Dual-objective optimization of biofuel-based solid oxide fuel cell energy system for hydrogen fuel and desalinated water production

Abstract

In this research study, the combination of both mentioned solutions and their effects on the efficiency of the system, its environmental concerns, operation cost, and maintenance cost are explored. The intended purpose of the current study was to propose a regenerative cycle that implements multiple sub-cycles to enhance the first and second-law efficiencies of the system and reduce the cost rates. The aforementioned system consists of a gas turbine (Brayton) cycle, a steam turbine (Rankine Cycle), an ORC, a single-effect Li-Br absorption chiller, a reverse osmosis desalination unit, a SOFC, and thermoelectric generators to obtain higher efficiency and electricity, even from the system low-grade waste heat. The dual-objective optimization considering the minimum cost rate and maximum exergy efficiency of the system is proposed. To achieve this goal, a genetic algorithm is implemented for better optimization and the Pareto frontier is represented along with a scatter of distribution plots to determine the optimum outputs of the function and their respective values for the decision variables. The optimization using design parameters lead to the best point with the exergy efficiency of 61.3% and cost rate of 0.27$/s for an interest rate of 12%. Although the environmental aspects are not included in the optimization, the design of the system is tried to be as environmental-friendly as it can be.
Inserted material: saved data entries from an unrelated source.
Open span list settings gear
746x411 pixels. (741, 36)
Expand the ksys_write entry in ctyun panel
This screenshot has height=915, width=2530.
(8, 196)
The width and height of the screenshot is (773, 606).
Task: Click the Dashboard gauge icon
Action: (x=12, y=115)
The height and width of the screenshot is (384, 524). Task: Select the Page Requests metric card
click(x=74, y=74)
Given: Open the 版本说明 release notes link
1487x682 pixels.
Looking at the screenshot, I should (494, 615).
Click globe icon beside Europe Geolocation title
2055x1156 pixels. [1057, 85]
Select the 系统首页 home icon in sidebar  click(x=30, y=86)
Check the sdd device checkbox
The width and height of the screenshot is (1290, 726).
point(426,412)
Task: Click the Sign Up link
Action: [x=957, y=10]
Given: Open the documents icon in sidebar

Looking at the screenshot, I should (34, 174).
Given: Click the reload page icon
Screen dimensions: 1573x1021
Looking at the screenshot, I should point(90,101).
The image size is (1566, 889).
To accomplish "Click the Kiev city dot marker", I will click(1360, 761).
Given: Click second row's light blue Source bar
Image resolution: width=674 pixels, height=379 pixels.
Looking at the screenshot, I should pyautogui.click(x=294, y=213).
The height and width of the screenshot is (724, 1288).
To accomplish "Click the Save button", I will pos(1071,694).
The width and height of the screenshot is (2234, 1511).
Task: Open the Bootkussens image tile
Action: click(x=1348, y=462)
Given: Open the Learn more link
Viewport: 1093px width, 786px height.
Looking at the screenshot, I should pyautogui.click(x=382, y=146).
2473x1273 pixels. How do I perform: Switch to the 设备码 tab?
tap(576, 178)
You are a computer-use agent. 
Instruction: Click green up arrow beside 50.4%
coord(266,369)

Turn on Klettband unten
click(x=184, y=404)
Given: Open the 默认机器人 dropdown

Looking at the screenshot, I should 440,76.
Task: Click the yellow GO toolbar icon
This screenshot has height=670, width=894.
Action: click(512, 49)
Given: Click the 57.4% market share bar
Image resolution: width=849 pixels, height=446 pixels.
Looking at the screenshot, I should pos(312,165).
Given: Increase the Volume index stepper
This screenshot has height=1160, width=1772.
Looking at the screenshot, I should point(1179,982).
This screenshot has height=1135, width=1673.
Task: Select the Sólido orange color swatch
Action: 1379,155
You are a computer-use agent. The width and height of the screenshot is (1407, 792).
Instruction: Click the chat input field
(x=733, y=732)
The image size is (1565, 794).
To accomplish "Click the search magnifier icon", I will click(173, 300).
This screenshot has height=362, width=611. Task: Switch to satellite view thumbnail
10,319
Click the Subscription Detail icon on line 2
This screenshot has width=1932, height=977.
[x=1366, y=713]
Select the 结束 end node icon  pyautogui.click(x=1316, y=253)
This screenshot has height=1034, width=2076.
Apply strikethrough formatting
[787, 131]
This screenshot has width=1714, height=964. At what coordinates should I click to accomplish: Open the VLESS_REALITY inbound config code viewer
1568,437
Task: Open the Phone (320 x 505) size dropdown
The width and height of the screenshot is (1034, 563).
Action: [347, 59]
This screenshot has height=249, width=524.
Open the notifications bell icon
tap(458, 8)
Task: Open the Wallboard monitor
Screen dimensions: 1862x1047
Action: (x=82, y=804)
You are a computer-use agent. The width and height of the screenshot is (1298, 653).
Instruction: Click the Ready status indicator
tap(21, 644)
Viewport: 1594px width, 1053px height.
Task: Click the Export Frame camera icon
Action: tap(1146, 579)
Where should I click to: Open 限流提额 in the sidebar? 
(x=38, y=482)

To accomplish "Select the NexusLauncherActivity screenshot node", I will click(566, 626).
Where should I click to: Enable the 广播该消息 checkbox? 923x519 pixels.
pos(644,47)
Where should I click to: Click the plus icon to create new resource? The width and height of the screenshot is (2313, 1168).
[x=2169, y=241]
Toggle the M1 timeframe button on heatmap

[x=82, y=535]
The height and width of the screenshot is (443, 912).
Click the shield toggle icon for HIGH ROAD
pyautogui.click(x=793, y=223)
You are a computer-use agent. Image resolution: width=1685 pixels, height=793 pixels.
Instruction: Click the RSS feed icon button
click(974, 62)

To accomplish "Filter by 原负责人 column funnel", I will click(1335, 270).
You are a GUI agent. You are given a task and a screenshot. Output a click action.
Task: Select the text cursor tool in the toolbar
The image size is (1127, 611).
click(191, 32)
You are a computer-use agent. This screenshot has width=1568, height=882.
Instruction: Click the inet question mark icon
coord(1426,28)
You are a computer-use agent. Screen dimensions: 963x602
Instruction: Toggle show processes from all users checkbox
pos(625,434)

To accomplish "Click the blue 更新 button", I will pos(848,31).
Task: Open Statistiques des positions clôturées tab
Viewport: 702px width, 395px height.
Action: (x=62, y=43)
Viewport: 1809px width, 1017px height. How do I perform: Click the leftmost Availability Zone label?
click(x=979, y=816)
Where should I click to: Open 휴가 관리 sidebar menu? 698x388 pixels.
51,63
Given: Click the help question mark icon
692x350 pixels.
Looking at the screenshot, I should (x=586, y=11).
The decision variables were the most crucial ones that affect the system the most. Isentropic efficiencies of pumps, compressors, and turbines along with the fuel mass flow rate, and pressure ratio in pumps and compressors are considered decision variables. The other decision variable which plays an undeniable role in the efficiency of the system is the temperature difference between the inlet and outlet of the Rankine Cycle HRSG. In the end, the optimizations were repeated for four different interest rates. The projected results illustrated the negative effect of increasing interest rates on both the exergy efficiency and cost rate of the system.